Qu’en pensez-vous, Madame Chose ?

Une fille qui gère mal ses émotions

Chère vous,

Je trouve votre histoire d’une tristesse infinie. Pas qu’elle soit plus particulière ou originale qu’une autre. Les histoires de couchette au bureau, ce n’est pas tellement surprenant ni nouveau. « Plus ça change, plus c’est pareil », dirait ma mère. Non, ce que je trouve triste dans ce que vous me racontez, c’est que je constate qu’une fois de plus, c’est la femme qui paie le prix de l’incartade.
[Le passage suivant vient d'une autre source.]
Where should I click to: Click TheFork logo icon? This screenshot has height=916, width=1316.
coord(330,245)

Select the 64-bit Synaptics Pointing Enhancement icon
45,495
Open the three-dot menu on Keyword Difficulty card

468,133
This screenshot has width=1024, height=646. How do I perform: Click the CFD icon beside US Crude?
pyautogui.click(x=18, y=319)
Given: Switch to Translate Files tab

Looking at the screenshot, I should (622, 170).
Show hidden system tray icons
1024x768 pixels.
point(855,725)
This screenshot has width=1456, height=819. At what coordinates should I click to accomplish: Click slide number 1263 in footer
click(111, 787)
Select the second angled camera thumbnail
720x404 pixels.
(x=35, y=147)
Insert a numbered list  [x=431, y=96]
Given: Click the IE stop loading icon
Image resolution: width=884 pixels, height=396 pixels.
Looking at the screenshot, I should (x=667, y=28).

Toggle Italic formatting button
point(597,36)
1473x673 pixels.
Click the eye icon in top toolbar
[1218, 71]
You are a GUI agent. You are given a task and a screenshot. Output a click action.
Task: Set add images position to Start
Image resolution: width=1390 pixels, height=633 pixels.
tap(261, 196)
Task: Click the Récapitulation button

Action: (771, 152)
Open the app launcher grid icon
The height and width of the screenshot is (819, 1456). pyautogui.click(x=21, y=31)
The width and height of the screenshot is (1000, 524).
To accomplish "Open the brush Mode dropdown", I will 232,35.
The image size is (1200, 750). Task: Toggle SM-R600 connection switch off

Vous allez peut-être me trouver dure et me traiter de féministe enragée derrière mon dos, mais peu importe. Je trouve ça scandaleux que vous envisagiez de quitter votre emploi ou de vous déclarer malade pour ne pas croiser celui avec qui vous avez entretenu une liaison. Et, même si monsieur n’est pas là pour se défendre, je suis prête à parier qu’il n’a jamais songé à faire la même chose pour vous épargner la souffrance et l’humiliation de le côtoyer tous les jours près de la machine à café.

Dans ces affaires de couchette-là, ce sont toujours, ou presque, les femmes qui s’effacent ou qui démissionnent. Comme si on voulait faire oublier à l’autre qu’on avait déjà existé afin de lui épargner les complications liées à cette aventure. Si j’étais vous, je ne ferais pas ça. Partir, je veux dire. Ce serait lui rendre la vie trop facile. Moi, j’irais le voir, lui déclarerais mes sentiments et lui expliquerais clairement ce que ça me fait de devoir travailler avec lui à la semaine longue. En même temps, vous écrivez n’avoir jamais osé avouer votre amour à ce collègue par peur du rejet. Ne serait-ce pas plutôt parce que vous connaissez déjà la réponse ? Peut-être qu’au fond de votre cœur, vous le savez qu’il restera avec sa femme et ses jeunes enfants. Peut-être aussi que vous n’êtes pas sa première aventure, ni sa dernière d’ailleurs. Ça aussi, m’est d’avis que vous devez avoir votre petite idée là-dessus. « Plus ça change, plus c’est pareil », dirait ma mère.

P.S. : Je n’ai pas abordé la question de votre mari et de vos jeunes enfants parce que j’imagine que vous vous êtes déjà demandé ce que ça vous ferait si c’était lui qui s’envoyait en l’air avec une collègue de travail. Vous avez sûrement aussi songé à l’effet que pourrait avoir cette liaison sur votre famille. Je ne sais pas si votre époux est du genre à pardonner ou à vous demander de faire vos valises sur-le-champ, je sais juste que dans les deux cas, vous allez manger ça chaud pour un bout si jamais ça vient à ses oreilles que vous êtes une infidèle. Je vous invite aussi à vous questionner sur le pourquoi de cette infidélité. Vous m’avez dit que vous viviez une situation chaotique à la maison. J’imagine qu’en clair, ça veut dire que ça va mal dans votre mariage. « Du chaos naissent les étoiles », disait l’autre. Pensez donc à ça, la prochaine fois, avant de vous envoyer en l’air sur la photocopieuse.